From 18 May 2006 to 8 May 2008, she served in the second Prodi government as the undersecretary at the Ministry of Family. In May 2007, she left the DS following the IV congress and joined Democratic Left, which in 2009 merged into Left Ecology Freedom.

In the political elections of 2013, she ran for the Senate with Sel in Piedmont, but was not elected.

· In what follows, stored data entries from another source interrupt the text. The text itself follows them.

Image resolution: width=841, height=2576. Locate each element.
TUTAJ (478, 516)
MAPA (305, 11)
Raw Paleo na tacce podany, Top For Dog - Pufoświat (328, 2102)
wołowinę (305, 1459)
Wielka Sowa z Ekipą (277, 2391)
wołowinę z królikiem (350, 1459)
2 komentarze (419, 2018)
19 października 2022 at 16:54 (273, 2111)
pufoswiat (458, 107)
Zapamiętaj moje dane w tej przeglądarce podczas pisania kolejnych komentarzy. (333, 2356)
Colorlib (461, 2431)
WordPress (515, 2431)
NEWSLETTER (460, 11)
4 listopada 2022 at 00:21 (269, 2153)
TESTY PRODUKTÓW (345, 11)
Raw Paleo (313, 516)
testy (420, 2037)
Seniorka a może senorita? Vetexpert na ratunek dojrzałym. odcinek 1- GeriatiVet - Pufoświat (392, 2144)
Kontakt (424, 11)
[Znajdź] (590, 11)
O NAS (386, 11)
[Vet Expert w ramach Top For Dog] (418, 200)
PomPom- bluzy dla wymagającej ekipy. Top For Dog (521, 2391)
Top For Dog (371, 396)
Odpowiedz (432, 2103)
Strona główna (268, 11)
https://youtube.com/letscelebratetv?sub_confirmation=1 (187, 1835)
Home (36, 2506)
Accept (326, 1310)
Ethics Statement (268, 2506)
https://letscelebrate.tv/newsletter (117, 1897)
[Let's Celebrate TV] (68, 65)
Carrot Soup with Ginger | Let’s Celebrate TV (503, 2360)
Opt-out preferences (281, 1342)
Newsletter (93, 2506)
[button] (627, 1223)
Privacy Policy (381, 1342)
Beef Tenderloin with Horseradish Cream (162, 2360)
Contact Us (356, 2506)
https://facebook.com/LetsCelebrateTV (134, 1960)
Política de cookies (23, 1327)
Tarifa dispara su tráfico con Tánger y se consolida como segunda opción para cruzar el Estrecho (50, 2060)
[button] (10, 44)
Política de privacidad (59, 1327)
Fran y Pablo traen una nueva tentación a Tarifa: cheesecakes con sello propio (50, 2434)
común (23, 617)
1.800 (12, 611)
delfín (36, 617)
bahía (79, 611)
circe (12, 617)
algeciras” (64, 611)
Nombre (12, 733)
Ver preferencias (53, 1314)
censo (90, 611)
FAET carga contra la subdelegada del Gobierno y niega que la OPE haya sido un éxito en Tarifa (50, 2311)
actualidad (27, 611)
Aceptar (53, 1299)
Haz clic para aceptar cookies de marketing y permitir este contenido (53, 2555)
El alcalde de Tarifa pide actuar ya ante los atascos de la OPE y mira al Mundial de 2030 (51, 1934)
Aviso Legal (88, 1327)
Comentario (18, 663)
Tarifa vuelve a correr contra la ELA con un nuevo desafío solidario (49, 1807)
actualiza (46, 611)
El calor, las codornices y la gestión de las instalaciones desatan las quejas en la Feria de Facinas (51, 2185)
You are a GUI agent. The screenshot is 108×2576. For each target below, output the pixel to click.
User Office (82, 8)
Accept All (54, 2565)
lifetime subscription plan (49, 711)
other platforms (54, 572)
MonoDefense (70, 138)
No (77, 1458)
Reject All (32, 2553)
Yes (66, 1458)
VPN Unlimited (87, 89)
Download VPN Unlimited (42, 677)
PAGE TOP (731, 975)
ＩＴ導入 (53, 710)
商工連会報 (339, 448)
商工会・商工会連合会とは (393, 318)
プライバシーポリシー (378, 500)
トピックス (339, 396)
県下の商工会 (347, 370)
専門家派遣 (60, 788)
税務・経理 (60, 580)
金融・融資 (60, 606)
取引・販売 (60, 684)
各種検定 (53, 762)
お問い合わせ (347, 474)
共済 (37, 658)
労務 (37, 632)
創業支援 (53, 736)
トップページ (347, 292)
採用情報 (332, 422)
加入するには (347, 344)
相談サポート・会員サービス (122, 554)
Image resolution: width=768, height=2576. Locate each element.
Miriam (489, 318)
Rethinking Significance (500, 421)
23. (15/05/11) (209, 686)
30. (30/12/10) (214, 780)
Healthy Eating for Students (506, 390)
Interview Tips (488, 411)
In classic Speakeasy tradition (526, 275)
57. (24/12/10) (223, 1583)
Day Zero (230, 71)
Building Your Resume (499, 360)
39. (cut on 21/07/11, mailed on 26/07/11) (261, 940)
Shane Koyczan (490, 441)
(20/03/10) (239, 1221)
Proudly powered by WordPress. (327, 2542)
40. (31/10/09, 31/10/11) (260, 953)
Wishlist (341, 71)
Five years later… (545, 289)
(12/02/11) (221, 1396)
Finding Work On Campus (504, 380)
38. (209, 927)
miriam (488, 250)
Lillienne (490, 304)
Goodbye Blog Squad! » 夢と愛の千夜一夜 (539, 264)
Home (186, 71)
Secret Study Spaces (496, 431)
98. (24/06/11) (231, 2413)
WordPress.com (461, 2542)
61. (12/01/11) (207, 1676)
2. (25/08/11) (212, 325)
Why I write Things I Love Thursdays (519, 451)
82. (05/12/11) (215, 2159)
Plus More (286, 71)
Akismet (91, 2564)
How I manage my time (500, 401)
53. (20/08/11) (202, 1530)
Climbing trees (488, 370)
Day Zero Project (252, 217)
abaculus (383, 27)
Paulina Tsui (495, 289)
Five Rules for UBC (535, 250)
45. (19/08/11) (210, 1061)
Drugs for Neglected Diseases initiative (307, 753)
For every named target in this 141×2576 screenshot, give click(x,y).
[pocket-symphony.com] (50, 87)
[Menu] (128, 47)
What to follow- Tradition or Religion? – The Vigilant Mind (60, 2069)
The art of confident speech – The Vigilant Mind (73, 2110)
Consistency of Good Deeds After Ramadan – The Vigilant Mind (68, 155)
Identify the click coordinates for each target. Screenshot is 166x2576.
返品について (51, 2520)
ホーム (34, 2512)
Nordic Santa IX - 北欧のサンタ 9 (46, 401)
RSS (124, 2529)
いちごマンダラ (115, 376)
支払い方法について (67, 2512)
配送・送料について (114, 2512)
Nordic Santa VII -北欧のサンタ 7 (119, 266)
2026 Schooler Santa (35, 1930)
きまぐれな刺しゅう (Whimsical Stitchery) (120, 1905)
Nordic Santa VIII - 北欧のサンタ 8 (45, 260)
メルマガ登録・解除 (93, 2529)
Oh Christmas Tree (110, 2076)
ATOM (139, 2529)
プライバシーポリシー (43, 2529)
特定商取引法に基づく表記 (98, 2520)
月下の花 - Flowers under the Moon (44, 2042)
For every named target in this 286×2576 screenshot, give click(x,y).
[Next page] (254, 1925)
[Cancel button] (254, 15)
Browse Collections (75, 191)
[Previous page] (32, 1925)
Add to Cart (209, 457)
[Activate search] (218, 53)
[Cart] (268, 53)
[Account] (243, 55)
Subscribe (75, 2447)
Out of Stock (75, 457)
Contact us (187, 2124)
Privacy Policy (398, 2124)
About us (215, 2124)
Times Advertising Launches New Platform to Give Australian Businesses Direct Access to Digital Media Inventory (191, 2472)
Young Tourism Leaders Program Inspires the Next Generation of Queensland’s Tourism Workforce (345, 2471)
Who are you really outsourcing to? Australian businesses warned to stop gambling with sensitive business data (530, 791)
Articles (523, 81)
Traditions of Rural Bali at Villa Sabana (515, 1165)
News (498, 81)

Since 2017, she is a member of Italian Left, and she's part of the regional secretariat of the party in Piedmont.

== Writings ==

- (edited by Maria Chiara Acciarini), Filippo Acciarini, Autobiography of a socialist, from Turin to Mauthausen, Rome, Silva Publisher, 1970.
- Chiara Acciarini et al. Universities and research, school, youth policies. Rome, Left ecology and freedom, 2012.
- Maria Chiara Acciarini, Alba Sasso, First of all, the school, foreword by Tullio De Mauro, Milan, Melampo, 2006.
- Onorato Castellino, Maria Chiara Acciarini, The economic world: theories and facts - course of political economy for high schools, Turin, Lattes, 1989.
- Maria Chiara Acciarini, Story of the Guglielminettis. Turin, Robin editions, 2016.
- Maria Chiara Acciarini, Alba Sasso, More school, for everyone, Turin, Abele Group Editions, 2019.